Trump and Clinton Clash Over the Issues

Donald Trump and Hillary Clinton face off during their first presidential debate.
Donald Trump and Hillary Clinton face off during their first presidential debate.

Donald Trump and Hillary Clinton face off during their first presidential debate.

On September 26, Democrat Hillary Clinton and Republican Donald Trump went head-to-head in the first of three presidential debates. The debate took place at Hofstra University in Hempstead, New York. Hundreds of the college’s students attended the debate to hear where each candidate stood on major issues facing the country.

“As a student about to graduate, I want to know that the economy (the system in which goods and services are made and sold in the country) is going to be good,” said Raven Cordice, 20. “I also want to know that minorities in this country are going to be safe and have the same opportunities as everybody else.”

Lester Holt of NBC Nightly News was the moderator of the debate. He asked the candidates questions about issues facing America, including how the candidates would create good jobs for struggling Americans. He also asked them how they would handle national security issues, including threats like terrorism.

Clinton and Trump talked about their very different ideas for solving those problems in the 90-minute debate.



At the start of the debate, Holt asked the candidates how the candidates would create more jobs that would put more money into workers’ pockets.

Clinton talked about her main plan to do that: Increase taxes on the wealthiest Americans. The money collected would be used, she said, to pay for projects like building new roads and fixing bridges, which would create more jobs. She said the government would also use the money to help parents pay for child care and students pay for college.

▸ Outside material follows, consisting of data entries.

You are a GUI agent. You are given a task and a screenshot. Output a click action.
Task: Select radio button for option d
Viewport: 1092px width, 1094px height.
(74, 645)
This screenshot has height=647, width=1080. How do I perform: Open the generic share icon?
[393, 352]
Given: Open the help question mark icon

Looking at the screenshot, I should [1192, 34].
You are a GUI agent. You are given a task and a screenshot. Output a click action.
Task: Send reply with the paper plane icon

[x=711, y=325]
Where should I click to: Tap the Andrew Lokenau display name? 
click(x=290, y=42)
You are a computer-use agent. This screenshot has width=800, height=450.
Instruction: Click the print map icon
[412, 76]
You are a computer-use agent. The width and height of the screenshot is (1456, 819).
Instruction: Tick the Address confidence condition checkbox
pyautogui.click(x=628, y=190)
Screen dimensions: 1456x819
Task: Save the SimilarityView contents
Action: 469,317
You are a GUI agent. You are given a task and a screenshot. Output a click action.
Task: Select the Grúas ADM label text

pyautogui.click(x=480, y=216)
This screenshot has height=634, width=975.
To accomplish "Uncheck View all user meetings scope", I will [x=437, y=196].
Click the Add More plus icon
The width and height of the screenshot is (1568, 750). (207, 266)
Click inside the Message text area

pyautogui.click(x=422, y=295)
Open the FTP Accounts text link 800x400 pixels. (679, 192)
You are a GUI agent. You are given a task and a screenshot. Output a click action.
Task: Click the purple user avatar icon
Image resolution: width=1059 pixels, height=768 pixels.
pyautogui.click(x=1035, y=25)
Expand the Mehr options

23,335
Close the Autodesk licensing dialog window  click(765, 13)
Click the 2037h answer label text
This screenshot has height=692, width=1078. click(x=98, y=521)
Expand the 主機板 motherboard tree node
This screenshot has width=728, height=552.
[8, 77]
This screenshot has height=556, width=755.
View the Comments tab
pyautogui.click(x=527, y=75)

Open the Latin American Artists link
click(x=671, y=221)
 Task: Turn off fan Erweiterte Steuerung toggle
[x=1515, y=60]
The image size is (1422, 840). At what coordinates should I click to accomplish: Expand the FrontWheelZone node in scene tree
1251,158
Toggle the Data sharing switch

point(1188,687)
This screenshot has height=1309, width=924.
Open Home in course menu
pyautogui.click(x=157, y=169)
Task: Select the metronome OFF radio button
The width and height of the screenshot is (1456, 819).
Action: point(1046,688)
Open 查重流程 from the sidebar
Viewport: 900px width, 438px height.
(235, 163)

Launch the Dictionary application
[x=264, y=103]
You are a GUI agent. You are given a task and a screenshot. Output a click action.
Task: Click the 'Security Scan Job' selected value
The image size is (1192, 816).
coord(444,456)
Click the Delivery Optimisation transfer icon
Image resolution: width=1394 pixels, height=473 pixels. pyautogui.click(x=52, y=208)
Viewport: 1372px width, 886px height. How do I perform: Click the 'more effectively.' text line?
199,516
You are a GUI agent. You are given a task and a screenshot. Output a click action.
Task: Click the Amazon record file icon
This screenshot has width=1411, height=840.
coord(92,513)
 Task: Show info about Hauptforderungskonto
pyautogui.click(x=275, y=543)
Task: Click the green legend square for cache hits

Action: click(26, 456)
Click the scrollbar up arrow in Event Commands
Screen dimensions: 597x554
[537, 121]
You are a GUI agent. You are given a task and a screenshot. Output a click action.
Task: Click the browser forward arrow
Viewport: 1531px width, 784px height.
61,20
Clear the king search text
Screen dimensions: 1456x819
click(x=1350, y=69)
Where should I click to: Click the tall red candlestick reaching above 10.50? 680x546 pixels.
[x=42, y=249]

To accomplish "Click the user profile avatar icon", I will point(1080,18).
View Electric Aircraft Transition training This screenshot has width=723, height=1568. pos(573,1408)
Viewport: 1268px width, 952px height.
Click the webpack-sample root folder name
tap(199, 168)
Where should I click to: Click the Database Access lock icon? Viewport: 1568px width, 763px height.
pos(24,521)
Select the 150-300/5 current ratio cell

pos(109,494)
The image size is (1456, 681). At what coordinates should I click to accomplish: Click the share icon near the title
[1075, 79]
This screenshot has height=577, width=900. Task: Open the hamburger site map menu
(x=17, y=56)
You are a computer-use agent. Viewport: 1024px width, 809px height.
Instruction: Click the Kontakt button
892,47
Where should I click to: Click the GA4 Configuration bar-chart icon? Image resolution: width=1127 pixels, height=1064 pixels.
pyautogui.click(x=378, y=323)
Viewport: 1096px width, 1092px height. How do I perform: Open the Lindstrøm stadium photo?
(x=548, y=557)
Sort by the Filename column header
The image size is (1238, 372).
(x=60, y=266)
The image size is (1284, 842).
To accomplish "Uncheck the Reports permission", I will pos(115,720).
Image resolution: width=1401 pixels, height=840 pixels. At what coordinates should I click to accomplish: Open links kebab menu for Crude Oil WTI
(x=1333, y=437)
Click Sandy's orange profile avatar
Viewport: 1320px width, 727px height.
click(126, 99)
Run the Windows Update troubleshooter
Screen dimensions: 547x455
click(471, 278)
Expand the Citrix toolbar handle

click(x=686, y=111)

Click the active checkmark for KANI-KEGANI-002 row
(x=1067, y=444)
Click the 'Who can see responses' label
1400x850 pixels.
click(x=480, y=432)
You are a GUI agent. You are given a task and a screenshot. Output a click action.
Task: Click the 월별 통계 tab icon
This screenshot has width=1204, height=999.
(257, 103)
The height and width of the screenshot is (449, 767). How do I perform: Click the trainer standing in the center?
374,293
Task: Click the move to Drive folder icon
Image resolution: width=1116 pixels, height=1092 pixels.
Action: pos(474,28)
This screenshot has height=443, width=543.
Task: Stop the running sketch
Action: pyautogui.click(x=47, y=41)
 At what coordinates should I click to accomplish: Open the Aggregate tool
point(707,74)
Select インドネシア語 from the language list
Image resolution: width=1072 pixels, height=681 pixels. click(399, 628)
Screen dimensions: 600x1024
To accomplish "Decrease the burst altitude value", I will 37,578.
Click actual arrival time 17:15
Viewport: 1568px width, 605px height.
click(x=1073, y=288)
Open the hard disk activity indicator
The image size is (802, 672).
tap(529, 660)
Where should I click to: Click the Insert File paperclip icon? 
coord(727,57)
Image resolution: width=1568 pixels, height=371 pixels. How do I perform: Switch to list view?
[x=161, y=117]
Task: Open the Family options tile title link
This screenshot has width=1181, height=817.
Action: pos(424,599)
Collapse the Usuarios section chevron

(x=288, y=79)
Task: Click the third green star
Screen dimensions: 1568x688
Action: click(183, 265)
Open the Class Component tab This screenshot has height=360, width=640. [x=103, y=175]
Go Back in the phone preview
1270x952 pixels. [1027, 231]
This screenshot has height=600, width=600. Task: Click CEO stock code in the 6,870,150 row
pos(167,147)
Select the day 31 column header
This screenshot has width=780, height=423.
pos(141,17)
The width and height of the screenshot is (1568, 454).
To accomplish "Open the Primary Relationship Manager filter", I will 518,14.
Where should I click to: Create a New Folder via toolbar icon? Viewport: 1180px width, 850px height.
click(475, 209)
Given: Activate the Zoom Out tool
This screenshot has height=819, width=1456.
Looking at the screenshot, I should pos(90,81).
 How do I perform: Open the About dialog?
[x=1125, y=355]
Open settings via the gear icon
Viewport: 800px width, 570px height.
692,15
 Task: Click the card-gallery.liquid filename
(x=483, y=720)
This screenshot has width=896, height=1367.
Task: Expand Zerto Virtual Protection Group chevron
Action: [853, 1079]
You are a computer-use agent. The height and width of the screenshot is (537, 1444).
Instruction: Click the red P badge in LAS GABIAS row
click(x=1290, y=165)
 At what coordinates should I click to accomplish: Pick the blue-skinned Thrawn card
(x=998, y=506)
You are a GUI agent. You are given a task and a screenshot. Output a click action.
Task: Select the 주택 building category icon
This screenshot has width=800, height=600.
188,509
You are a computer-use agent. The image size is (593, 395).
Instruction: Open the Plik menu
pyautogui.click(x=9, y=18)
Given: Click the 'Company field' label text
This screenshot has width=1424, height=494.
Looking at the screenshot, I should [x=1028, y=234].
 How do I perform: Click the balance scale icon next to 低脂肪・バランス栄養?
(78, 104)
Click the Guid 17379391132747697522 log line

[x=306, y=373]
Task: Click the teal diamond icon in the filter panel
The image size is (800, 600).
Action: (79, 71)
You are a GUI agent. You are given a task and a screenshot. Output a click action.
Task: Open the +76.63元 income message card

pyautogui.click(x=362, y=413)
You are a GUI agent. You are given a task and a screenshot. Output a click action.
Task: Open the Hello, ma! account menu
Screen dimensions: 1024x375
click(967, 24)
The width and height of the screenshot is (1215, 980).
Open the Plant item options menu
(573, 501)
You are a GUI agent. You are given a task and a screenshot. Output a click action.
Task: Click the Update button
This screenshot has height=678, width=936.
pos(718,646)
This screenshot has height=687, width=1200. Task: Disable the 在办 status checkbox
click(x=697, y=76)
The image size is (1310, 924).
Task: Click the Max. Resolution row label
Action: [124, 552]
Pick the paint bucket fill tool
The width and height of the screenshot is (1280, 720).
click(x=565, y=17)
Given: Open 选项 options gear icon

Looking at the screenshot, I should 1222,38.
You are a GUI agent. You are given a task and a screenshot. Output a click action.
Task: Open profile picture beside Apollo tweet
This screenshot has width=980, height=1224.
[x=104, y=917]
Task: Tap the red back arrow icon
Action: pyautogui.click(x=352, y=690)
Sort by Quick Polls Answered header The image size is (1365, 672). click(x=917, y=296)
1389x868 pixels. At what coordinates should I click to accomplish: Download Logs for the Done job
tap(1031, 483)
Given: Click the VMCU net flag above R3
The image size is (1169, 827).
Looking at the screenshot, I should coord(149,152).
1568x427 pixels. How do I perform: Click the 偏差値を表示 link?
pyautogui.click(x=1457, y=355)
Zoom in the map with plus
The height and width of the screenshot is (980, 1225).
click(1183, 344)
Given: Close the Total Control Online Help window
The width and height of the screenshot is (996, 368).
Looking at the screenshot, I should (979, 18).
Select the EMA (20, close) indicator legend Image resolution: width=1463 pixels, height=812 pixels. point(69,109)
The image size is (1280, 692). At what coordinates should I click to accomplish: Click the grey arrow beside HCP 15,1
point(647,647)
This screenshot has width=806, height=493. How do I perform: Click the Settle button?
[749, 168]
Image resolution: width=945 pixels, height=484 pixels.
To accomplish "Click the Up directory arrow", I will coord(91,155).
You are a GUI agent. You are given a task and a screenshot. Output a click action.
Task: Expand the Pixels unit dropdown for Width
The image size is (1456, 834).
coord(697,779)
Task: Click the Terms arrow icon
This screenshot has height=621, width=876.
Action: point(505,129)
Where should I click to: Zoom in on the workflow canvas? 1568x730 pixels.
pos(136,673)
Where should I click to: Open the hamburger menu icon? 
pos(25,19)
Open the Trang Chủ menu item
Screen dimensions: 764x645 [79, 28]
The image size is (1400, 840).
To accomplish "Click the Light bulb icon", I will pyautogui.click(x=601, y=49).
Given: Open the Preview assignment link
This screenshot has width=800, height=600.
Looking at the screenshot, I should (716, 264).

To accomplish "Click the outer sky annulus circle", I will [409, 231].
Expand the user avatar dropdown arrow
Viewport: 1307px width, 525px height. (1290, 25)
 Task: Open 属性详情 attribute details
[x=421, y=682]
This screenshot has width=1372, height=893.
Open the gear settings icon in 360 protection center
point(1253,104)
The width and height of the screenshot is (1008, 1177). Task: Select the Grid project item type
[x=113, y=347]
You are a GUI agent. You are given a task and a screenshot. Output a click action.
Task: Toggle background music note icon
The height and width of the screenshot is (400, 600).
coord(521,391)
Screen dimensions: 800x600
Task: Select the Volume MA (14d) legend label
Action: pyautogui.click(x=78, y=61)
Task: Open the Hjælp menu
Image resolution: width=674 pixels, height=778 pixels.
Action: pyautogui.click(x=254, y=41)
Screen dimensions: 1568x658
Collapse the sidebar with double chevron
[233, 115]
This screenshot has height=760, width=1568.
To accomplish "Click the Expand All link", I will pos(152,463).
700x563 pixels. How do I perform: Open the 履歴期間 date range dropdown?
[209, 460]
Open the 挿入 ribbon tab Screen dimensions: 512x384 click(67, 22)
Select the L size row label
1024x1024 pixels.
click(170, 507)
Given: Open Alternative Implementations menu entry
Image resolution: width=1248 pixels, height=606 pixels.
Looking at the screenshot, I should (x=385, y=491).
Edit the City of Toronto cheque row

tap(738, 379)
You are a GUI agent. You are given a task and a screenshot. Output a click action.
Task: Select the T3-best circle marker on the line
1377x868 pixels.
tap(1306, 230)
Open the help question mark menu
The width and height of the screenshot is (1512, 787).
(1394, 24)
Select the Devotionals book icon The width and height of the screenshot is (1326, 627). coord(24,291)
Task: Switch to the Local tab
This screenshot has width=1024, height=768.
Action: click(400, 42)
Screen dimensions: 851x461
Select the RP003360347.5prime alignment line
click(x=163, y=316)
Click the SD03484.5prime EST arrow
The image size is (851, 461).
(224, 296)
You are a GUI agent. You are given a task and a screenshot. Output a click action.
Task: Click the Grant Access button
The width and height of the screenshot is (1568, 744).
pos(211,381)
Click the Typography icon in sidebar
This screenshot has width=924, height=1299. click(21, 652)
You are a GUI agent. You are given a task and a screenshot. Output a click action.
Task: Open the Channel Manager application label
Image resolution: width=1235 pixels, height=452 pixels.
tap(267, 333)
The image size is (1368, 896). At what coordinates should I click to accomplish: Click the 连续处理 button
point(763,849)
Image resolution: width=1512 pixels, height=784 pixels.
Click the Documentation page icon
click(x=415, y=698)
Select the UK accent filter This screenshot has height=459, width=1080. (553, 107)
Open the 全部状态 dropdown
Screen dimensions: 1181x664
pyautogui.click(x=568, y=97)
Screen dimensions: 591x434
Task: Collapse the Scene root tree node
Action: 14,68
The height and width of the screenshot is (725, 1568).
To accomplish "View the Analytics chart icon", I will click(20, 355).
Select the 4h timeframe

“The more we can do for the middle class,” Clinton said, “the better off we will be and the better we’ll grow.”

Trump talked about his very different plan to improve the economy. He said he would cut taxes for businesses so they can use the money to create more jobs and not leave the country to set up shop in places with lower taxes. “I’m really calling for major jobs, because the wealthy are going to create tremendous jobs,” he said. “Their companies are going to expand.”



Another major issue the candidates addressed was national security. They discussed how to prevent more attacks by ISIS, a terrorist group based in the Middle East. They both talked about how they would work with our allies to do that.

“We're working with NATO [the North Atlantic Treaty Organization], the longest military alliance in the history of the world, to really turn our attention to terrorism,” Clinton said. “We're working with our friends in the Middle East.”

Trump expressed concern about NATO, a group of 28 countries that have pledged to defend each other during times of war or attack. “We pay approximately 73 percent of the cost of NATO,” Trump said. “It’s a lot of money to protect other people. I’m all for NATO. But I said that they have to focus on terror.”



A CNN/ORC poll found that 62 percent of viewers thought that Clinton had won the debate. Hofstra student Chris Burke, however, was more impressed with Trump.

“It was a very close race, but I would have to say Donald Trump won,” Chris, 18, said after the debate. “I thought that he was very sophisticated when it came to economic and foreign issues.”

With the November 8 election approaching, the candidates are locked in a close race. They will have two more opportunities to reach all voters directly on television. Debates are slated for October 9 in St. Louis, Missouri, and October 19 in Las Vegas, Nevada. The vice-presidential candidates, meanwhile, will face off on October 4 in Farmville, Virginia.